Что не приемлется экзистенциальной мыслью в платонически ориентированном мировидении? Принижение тайны существования. О тайне в глубине мира платонизм, конечно, не может не говорить. Но не принижает ли он ее, когда объективирует мистериальное, овеществляя сами мысли Бога о тварном бытии? Легко свести платоновские идеи к гипостазированным мыслям Творца о твари. Платонизм как рационализм не может не стремиться к рационализации Тайны. Но такая рационализация, тем более облегченная, идущая по трафарету, не может не вызывать сомнения и скепсиса. И тогда на самодовольный, ленивый, шаблонный платонизм возникает антиплатоническая реакция порой в виде грубого материализма, хотя и не только. Более тонкой формой реагирования на него выступает экзистенциальная философская мысль, в том числе и христианской ориентации. Но повторим еще раз: саму оппозицию христианской экзистенциальной мысли и платонизма следует считать, условно, полу оппозицией, как это отмечали, в один голос, и Г. Марсель и Н. Бердяев.

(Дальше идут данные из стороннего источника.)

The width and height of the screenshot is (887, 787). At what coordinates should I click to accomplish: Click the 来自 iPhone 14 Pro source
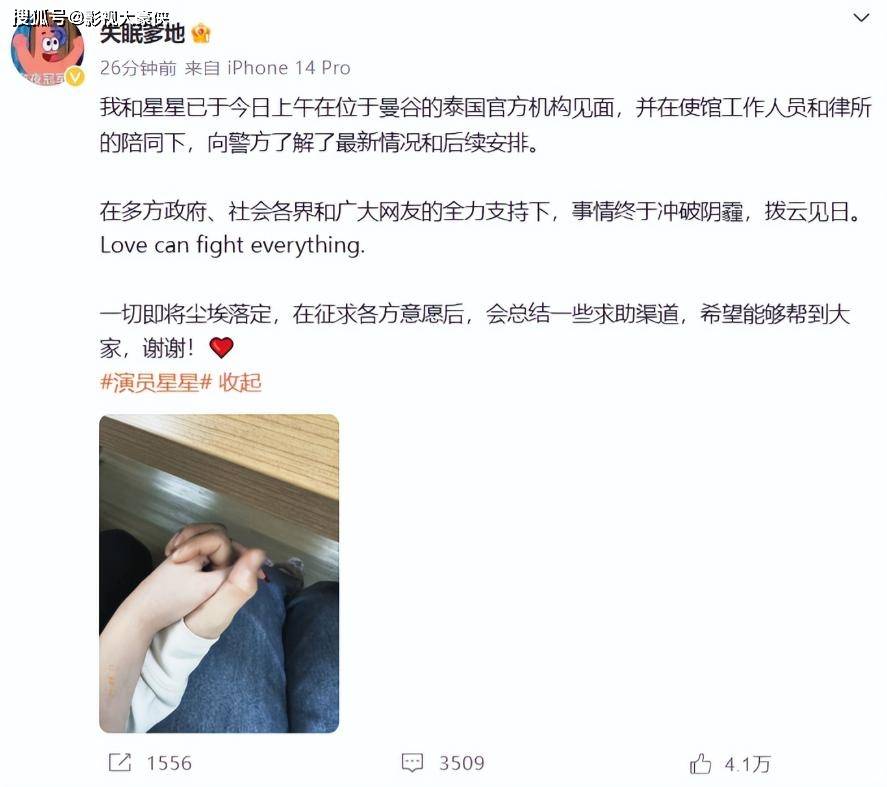268,68
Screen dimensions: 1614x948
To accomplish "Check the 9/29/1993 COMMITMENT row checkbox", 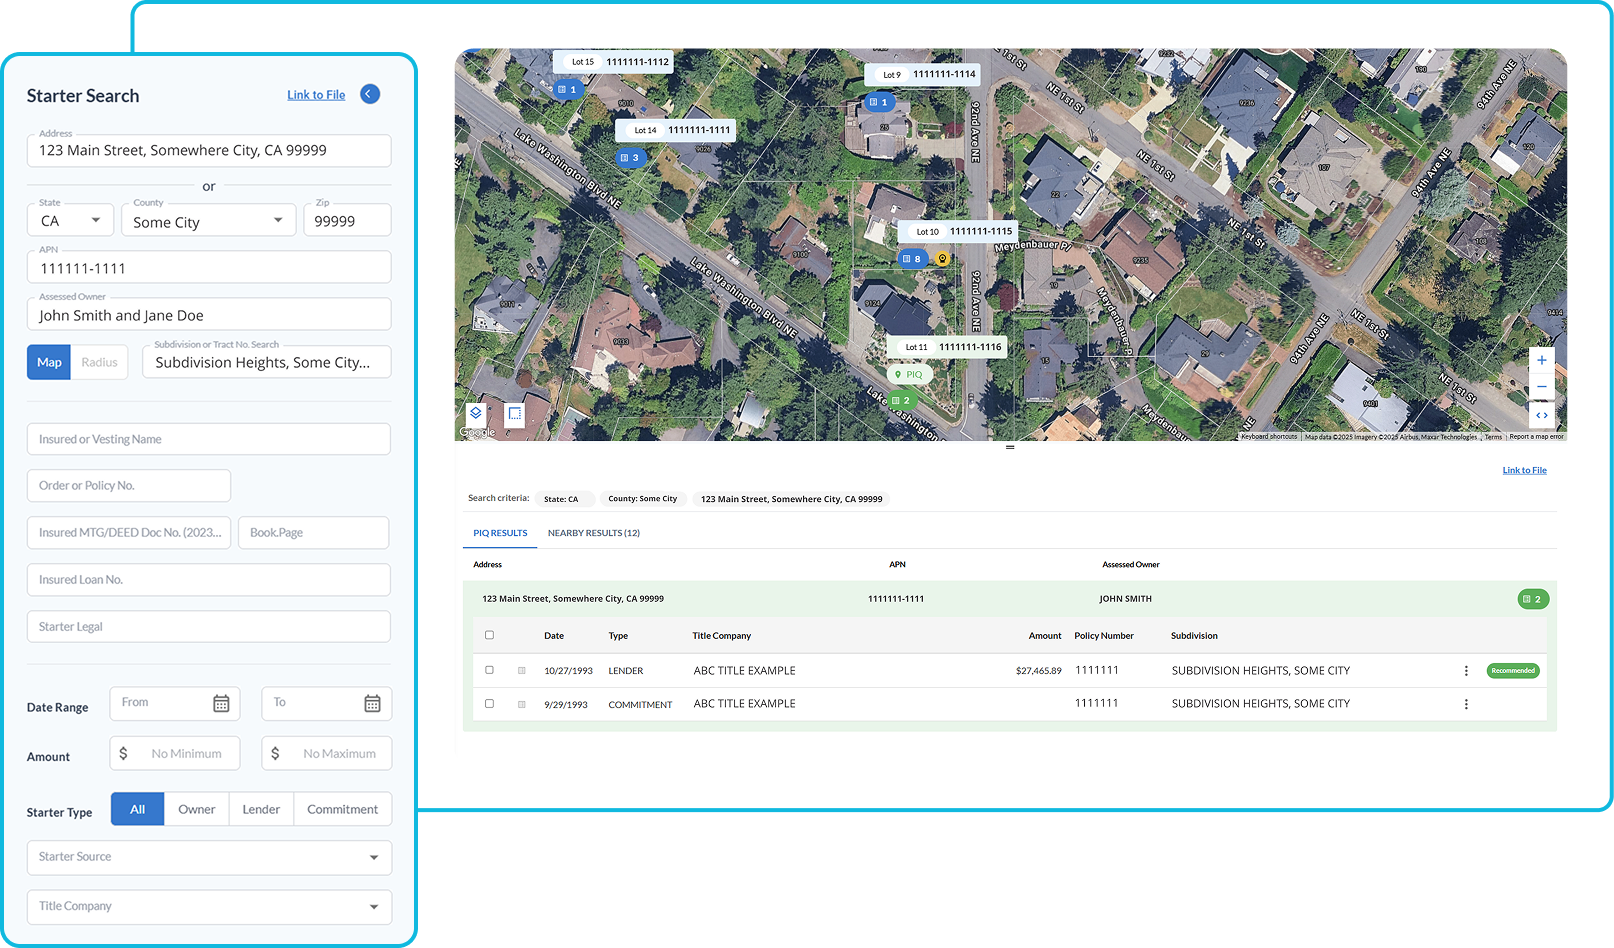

Платоновский дуализм чувственного и умопостигаемого меняет свой смысл в свете христианского догмата Боговоплощения. Воплощение не может не реабилитировать телесного и чувственного существования. У Марселя этот момент присутствует в проработке идеи воплощения (Vincarnation) в его феноменологии тела и ощущения (le sentir), завязывающего узел экзистенции как бытия-в-мире. «Экзистенциальное, – говорит Марсель, – неизбежно отсылает к воплощенному существу, то есть к факту бытия-в-мире»[224]. Возникает комплекс экзистенциальных концептов-символов – ситуация, участие, вовлеченность и т. п., – преодолевающих созерцательную метапозицию платонизма, согласно которой познавательная ориентация выступает высшим родом универсальных установок человека.

Конечно, не надо думать, что христианские догматы вычеркивают платонизм из арсенала мысли. Это, конечно, не так. Платонизм как символизм (а символ немыслим без онтологической тайны) сохраняет, пусть и в преображенном виде, свои права, вечные права, можно сказать. Воплощение не устраняет тайны Бога и человека. Божественное и человеческое хотя и слились ипостасно в Воплощении, но остались неслиянными – как бы противоречиво ни было такое высказывание. А раз так, то вместе с символизмом сохраняет все свои права и платонизм, поскольку он, храня тайну, символизму остается верен. Таким образом, базовую амбивалентность платонизма в его отношении к христианской мысли следует определить как соположение в нем рационализма и символизма: христиански ориентированное сознание приемлет второе и ограничивает абсолютистские претензии первого. Христианская мысль находится в двоящемся, амбивалентном отношении к платонизму – она и вдохновляется им, и стремится преодолеть его ограниченность, присущую ему как эллинскому рационализму.

Не только платонизм связан с символизмом, но и экзистенциальная мысль, ему, платонизму, оппонирующая. Концептуально эту связь мы можем почувствовать, вспомнив, что, по о. Павлу, символом нечто выступает постольку, поскольку оно больше себя самого[225]. Достаточно сравнить этот тезис о самопревосхождении вещи как символа с общим местом экзистенциалистской философии о человеке как существе-проекте, существе, принципиально не равном самому себе, существе-существовании, а не существе-сущности. Поэтому можно сказать, что в экзистенциализме человек – символ, символическое по своей онтологии существо. Создание и использование «символических форм» (в смысле Кассирера и структуралистов) есть лишь следствие этой онтологии человека. Идеалистический и эмпирический символизм человека есть следствие реалистического и метафизического символизма, ему присущего.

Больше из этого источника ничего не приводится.